Mientras que León es consiente que deberá elaborar un plan que impresione a serpentineros de la talla de Chris Sale, Craig Kimbrel y David Price, quien tiene un premio Cy Young en su vitrina.

“Son brazos demasiado buenos. Para mí es una bendición poder trabajar con profesionales que tienen tanta calidad y que incluso han podido ganar premios en el pasado”, expresó el careta vía telefónica.

El venezolano hizo llave con Sale en 31 de las 33 aperturas en 2017 y en esos juegos el zurdo dejó efectividad de 2.63. Mientras que el estelar cerrador solo permitió un promedio de 1.32 rayitas cada nueve entradas cuando trabajó con León.

“Estoy en un equipo con peloteros con bastante calidad, así que me trae una gran responsabilidad en mi preparación”, aseveró el zuliano quien busca atornillarse en la alineación titular de Alex Cora. “Le pido a Dios que tenga mucha salud para mantenerme en el nivel para trabajar con esas estrellas”.

Scherzer marcó el camino. La responsabilidad de recibir los potentes envíos de Chris Archer no es una situación que incomode a Wilson Ramos. De hecho, aseguró que era una tarea “sencilla”, porque además del talento que tiene el estadounidense, la experiencia que acumuló en el pasado con otros lanzadores estrellas le permite aceptar el reto propuesto.

Después de todo, cuando militó en los Nacionales de Washington tuvo que atrapar los tiros de Gio González, Stephen Stasburg y en especial los de Max Scherzer, quien está en el debate por ser el mejor abridor de las Grandes Ligas junto a Clayton Kershaw y Corey Kluber.

“De él aprendí que siempre va a guerrear sobre el montículo”, recordó Ramos sobre sus años junto a Scherzer. “Todas las entradas que me tocó participar nunca bajó la guardia y colocó al equipo en una posición para que se voltee el marcador”.

Con esa mentalidad, el diestro estadounidense consiguió dos juegos sin hit ni carreras con el venezolano detrás del plato. “Confiaba en los envíos que le solicitaba, pero su ética de trabajo cuando le tocaba jugar le permitió conseguir esos éxitos”, explicó.

Por eso, y ahora que lleva el uniforme de los Rays, Ramos intenta inculcar unos valores similares al talento que tiene Tampa. “Trato de transmitir ese pensamiento a los lanzadores con los que me toca trabajar en este momento”, señaló el valenciano. “Por ejemplo, (Chris) Archer me pregunta mucho cómo haría Scherzer en determinados momentos del juego y trato de explicarle que debe tener un plan para cada rival y no improvisar tanto”.

Ramos se convirtió en el decimocuarto receptor que recibió por lo menos tres juegos sin inatrapables ni rayitas en su carrera.
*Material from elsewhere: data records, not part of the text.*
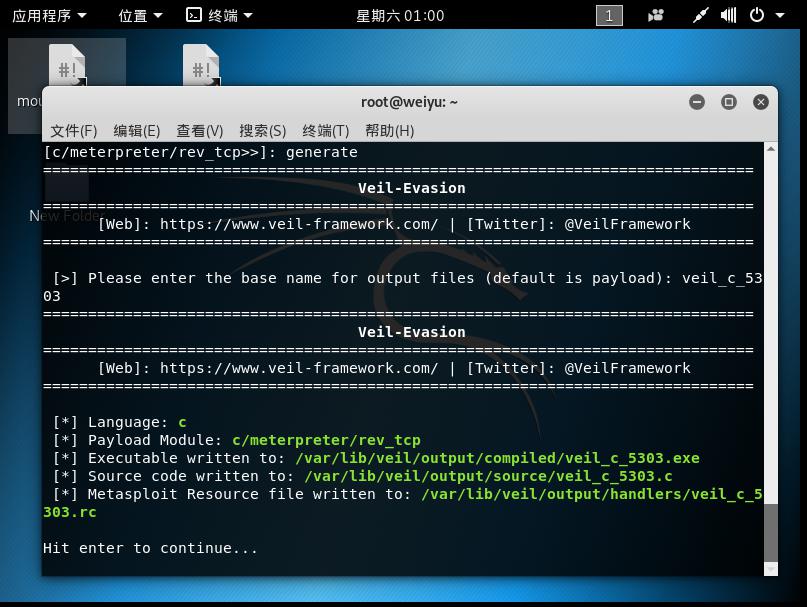The image size is (807, 607).
Task: Open the 搜索(S) menu
Action: click(x=262, y=131)
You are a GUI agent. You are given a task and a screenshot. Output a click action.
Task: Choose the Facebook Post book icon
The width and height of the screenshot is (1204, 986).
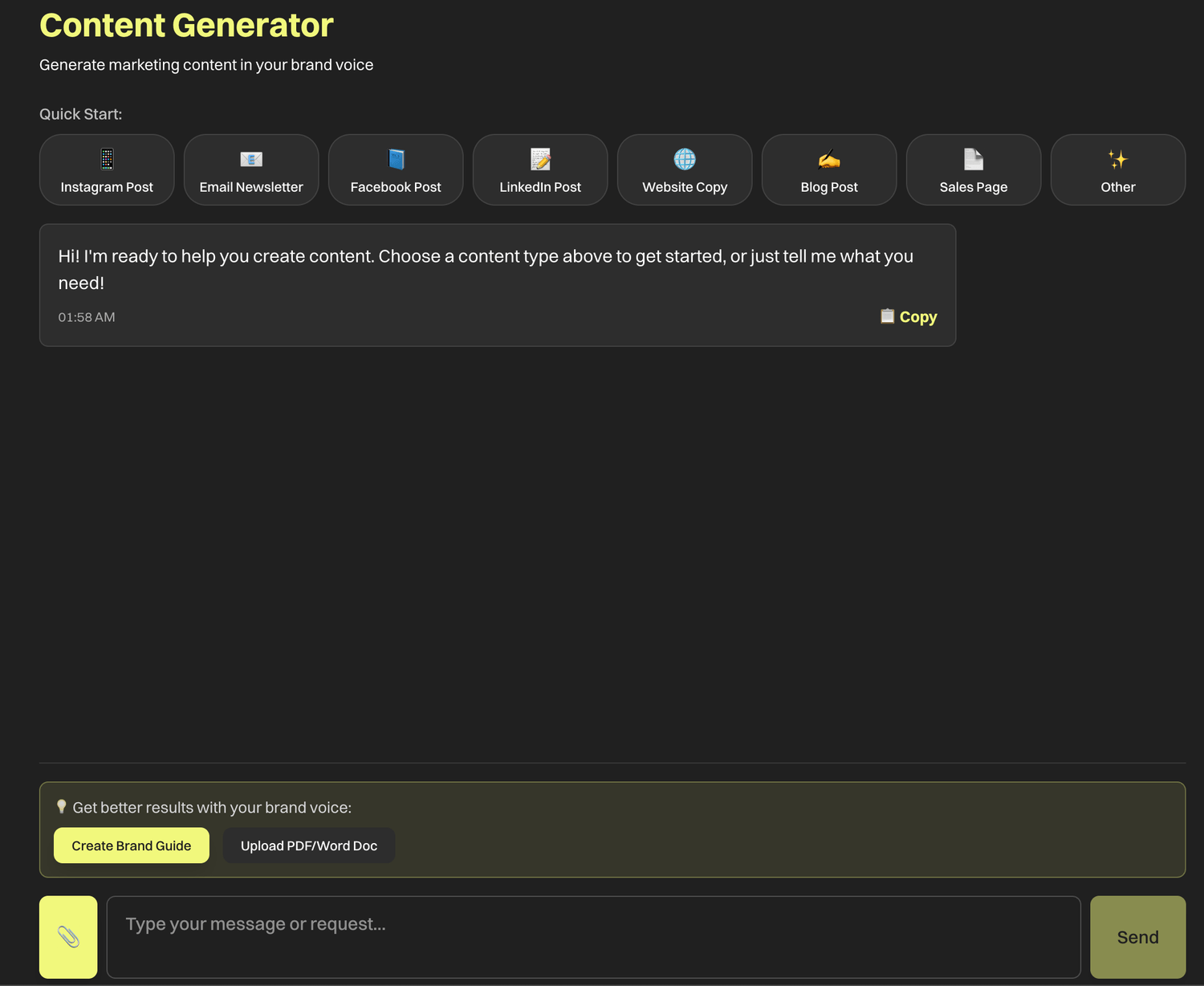[x=396, y=159]
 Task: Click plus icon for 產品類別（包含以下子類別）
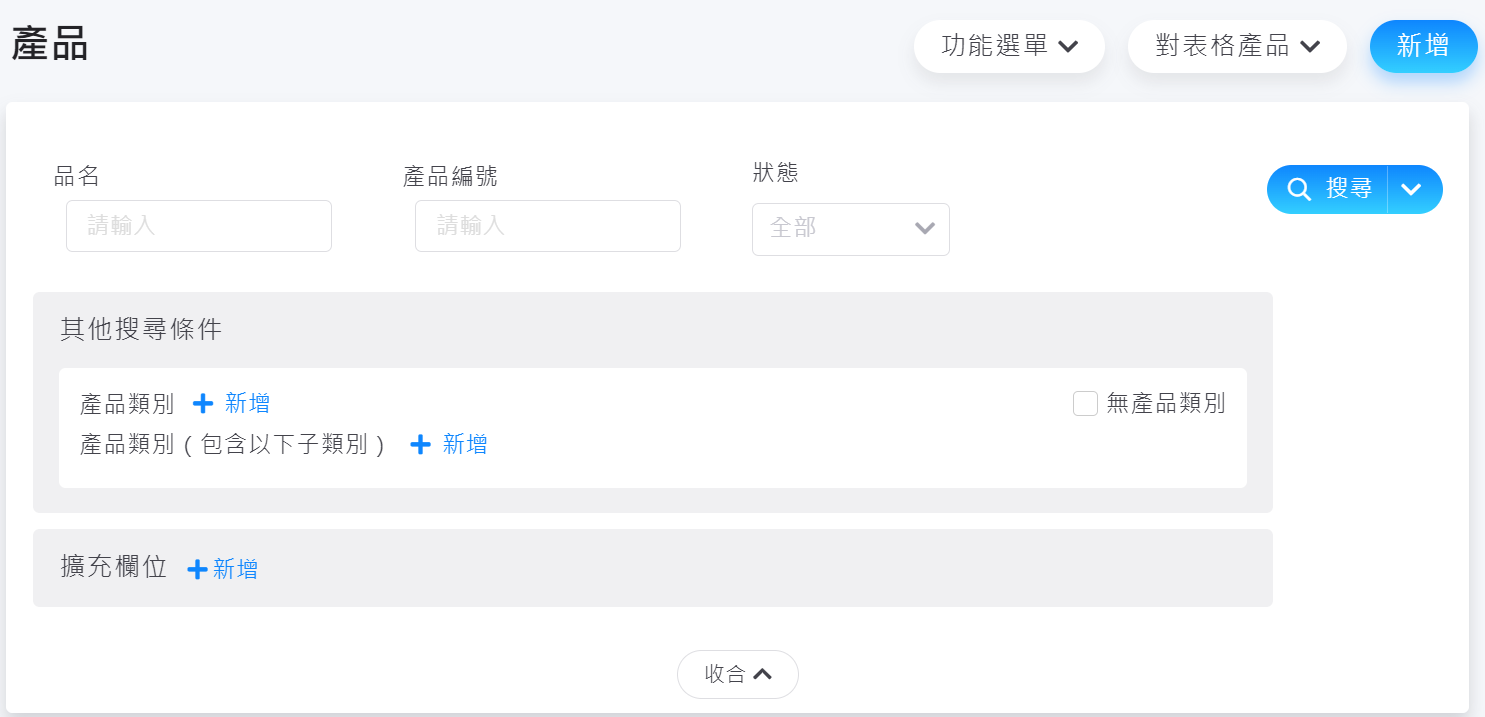click(x=421, y=445)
El primero llegó junto a Jordan Zimmermann el último día de temporada en 2014 y los dos siguientes junto a Scherzer.

“Es un lanzador muy inteligente y tiene un plan para cada bateador que le toca enfrentar en el juego”, agregó el venezolano que necesita recibir otro “no hitter” para igualar el record en manos de Jason Varitek y Carlos Ruiz. “Antes de cada juego planifica un plan para ejecutarlo durante cada juego y creo que por eso se convirtió en uno de los mejores en la actualidad”.
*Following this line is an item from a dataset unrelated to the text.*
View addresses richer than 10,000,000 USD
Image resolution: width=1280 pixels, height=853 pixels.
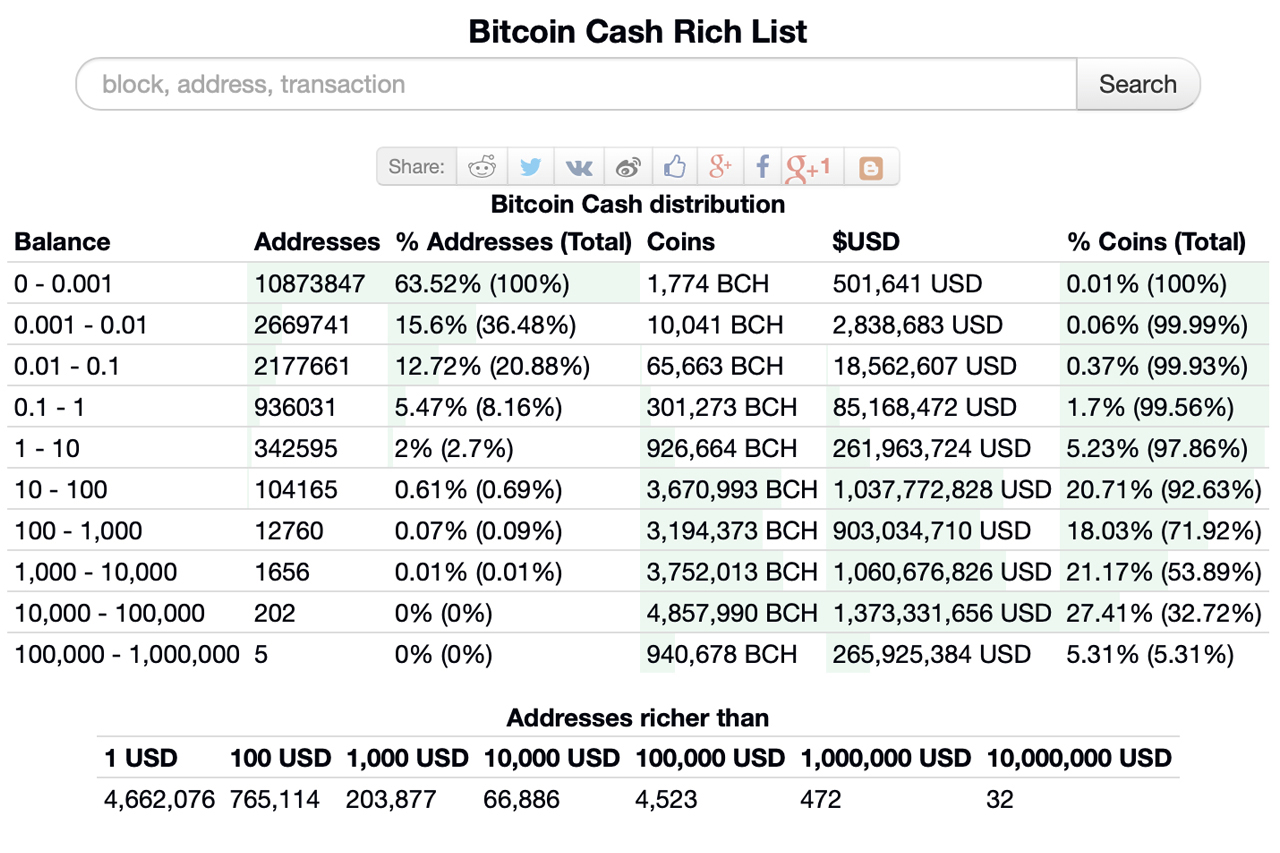pyautogui.click(x=1000, y=799)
León no se confía. A pesar que Sandy León ha ido aumentando sus cantidad de encuentros los últimos dos años, aseguró que se reportó al campo de entrenamiento con más hambre que nunca.

“Siempre trato de llegar a las prácticas con el pensamiento que no tengo un puesto en el equipo”, soltó León. “Así me enfoco en rendir al máximo nivel y ganarme la confianza del cuerpo técnico”.

El marabino pelea la titularidad con Christian Vázquez. “Ya veremos quién gana”, cerró León.